The VHDL module "square_root" (see symbol) calculates the root of a radicand by an exact algorithm.
The module is configurable by generics in order
The differences to the module "cordic_square_root" (also available at this website) are (when both modules create the same number of root bits):
The module "square_root" was developed with HDL-SCHEM-Editor.
Port name | Direction | Description |
---|---|---|
res_i | input | asynchronous reset input, 1-active |
clk_i | input | clock input |
start_i | input | This input expects an 1-active impulse of 1 clock cycle width in order to start the calculation. |
radicand_i(g_radicand_width-1:0) | input | Unsigned radicand (g_radicand_width is a generic) The input value is latched at start=1. |
ready_o | output | 1-active impulse of 1 clock cycle width, when the calculation is ready (at latency 0 it gets active in the same clock cycle in which start_i gets active). |
root_o (g_radicand_width/2-1+ g_additional_root_bits+g_radicand_width mod 2:0) |
output | Unsigned root (with g_additional_root_bits beneath the binary point) Valid at ready_o=1 Not stable between 2 impulses at ready_o |
Generic name | Minimum Value | Maximum Value | Description |
---|---|---|---|
g_radicand_width | 1 | n/a | Number of bits of the radicand |
g_additional_root_bits | 0 | n/a | Number of additional root bits after the binary point |
g_latency | 0 | n/a | Latency of the module |
The module "square_root" is a hierarchical module, which is built by 2 submodules.
Submodule name | Functionality |
---|---|
square_root_control |
This module enables the internal registers and controls the output ready_o. |
square_root_step |
The combinatorial submodule square_root_step executes 1 iteration of the algorithm.

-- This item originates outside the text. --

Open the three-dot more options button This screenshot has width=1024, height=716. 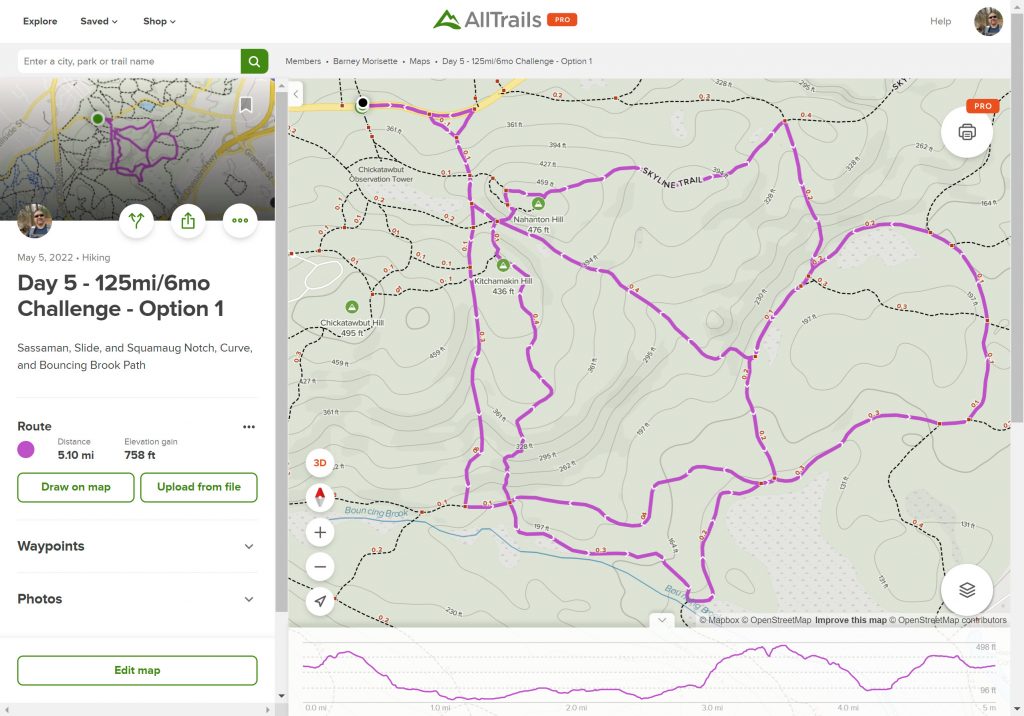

The module is instantiated several times, when more than 1 iteration has to be executed in 1 clock cycle. |
The generic g_latency works in this way:
As each iteration calculates 1 bit of the output root_o, as many iterations are needed as root_o has bits.
If g_latency="number of root_o bits"=(g_radicand_width+g_radicand_width mod 2)/2+g_additional_root_bits then
1 iteration has to be done in 1 clock cycle, so the submodule square_root_by_cordic_step is only instantiated once.
If g_latency>(g_radicand_width+g_radicand_width mod 2)/2+g_additional_root_bits then again
1 iteration is done in 1 clock cycle and the submodule square_root_by_cordic_step is only instantiated once.
In this case extra root bits are calculated but not propagated to the output.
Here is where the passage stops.